**Stated exercise**. Would you retype the items below word for word, beginning with their very first line and stopping after the line that contains "Action: pyautogui.click(x=963, y=13)"?

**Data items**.
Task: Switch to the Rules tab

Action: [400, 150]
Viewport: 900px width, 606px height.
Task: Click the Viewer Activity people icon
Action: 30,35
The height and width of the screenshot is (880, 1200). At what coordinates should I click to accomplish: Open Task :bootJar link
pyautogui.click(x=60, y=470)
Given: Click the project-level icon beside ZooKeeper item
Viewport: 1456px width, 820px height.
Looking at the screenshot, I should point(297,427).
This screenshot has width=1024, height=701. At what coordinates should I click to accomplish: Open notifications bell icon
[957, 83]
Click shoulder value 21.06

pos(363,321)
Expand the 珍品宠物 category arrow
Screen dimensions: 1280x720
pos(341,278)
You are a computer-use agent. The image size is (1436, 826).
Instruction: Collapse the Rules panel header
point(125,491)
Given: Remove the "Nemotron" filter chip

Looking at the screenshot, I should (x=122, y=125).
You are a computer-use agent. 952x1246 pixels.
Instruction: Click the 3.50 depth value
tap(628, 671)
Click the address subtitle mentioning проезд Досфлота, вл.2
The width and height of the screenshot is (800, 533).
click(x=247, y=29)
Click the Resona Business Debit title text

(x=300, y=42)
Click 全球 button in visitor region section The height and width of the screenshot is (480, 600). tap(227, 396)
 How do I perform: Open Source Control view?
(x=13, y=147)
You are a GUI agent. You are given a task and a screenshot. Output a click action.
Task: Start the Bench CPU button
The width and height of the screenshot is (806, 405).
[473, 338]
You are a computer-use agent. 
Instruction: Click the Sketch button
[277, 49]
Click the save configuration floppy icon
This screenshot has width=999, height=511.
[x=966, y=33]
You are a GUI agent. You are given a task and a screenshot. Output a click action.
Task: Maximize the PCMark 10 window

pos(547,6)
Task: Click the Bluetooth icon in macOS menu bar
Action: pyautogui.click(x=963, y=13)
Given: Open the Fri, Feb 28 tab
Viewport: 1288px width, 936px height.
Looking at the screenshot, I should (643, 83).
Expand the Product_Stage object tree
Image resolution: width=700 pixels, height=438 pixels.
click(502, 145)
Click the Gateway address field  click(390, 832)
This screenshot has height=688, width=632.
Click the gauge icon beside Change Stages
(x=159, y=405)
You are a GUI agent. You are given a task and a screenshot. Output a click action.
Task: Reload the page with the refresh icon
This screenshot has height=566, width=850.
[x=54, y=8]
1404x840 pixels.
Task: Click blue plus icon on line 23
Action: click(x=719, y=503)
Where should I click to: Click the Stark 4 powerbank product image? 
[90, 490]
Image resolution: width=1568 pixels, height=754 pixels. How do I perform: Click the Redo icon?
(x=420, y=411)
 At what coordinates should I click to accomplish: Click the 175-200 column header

**Correct response**.
Task: Switch to the Rules tab

Action: [400, 150]
Viewport: 900px width, 606px height.
Task: Click the Viewer Activity people icon
Action: 30,35
The height and width of the screenshot is (880, 1200). At what coordinates should I click to accomplish: Open Task :bootJar link
pyautogui.click(x=60, y=470)
Given: Click the project-level icon beside ZooKeeper item
Viewport: 1456px width, 820px height.
Looking at the screenshot, I should point(297,427).
This screenshot has width=1024, height=701. At what coordinates should I click to accomplish: Open notifications bell icon
[957, 83]
Click shoulder value 21.06

pos(363,321)
Expand the 珍品宠物 category arrow
Screen dimensions: 1280x720
pos(341,278)
You are a computer-use agent. The image size is (1436, 826).
Instruction: Collapse the Rules panel header
point(125,491)
Given: Remove the "Nemotron" filter chip

Looking at the screenshot, I should (x=122, y=125).
You are a computer-use agent. 952x1246 pixels.
Instruction: Click the 3.50 depth value
tap(628, 671)
Click the address subtitle mentioning проезд Досфлота, вл.2
The width and height of the screenshot is (800, 533).
click(x=247, y=29)
Click the Resona Business Debit title text

(x=300, y=42)
Click 全球 button in visitor region section The height and width of the screenshot is (480, 600). tap(227, 396)
 How do I perform: Open Source Control view?
(x=13, y=147)
You are a GUI agent. You are given a task and a screenshot. Output a click action.
Task: Start the Bench CPU button
The width and height of the screenshot is (806, 405).
[473, 338]
You are a computer-use agent. 
Instruction: Click the Sketch button
[277, 49]
Click the save configuration floppy icon
This screenshot has width=999, height=511.
[x=966, y=33]
You are a GUI agent. You are given a task and a screenshot. Output a click action.
Task: Maximize the PCMark 10 window

pos(547,6)
Task: Click the Bluetooth icon in macOS menu bar
Action: pyautogui.click(x=963, y=13)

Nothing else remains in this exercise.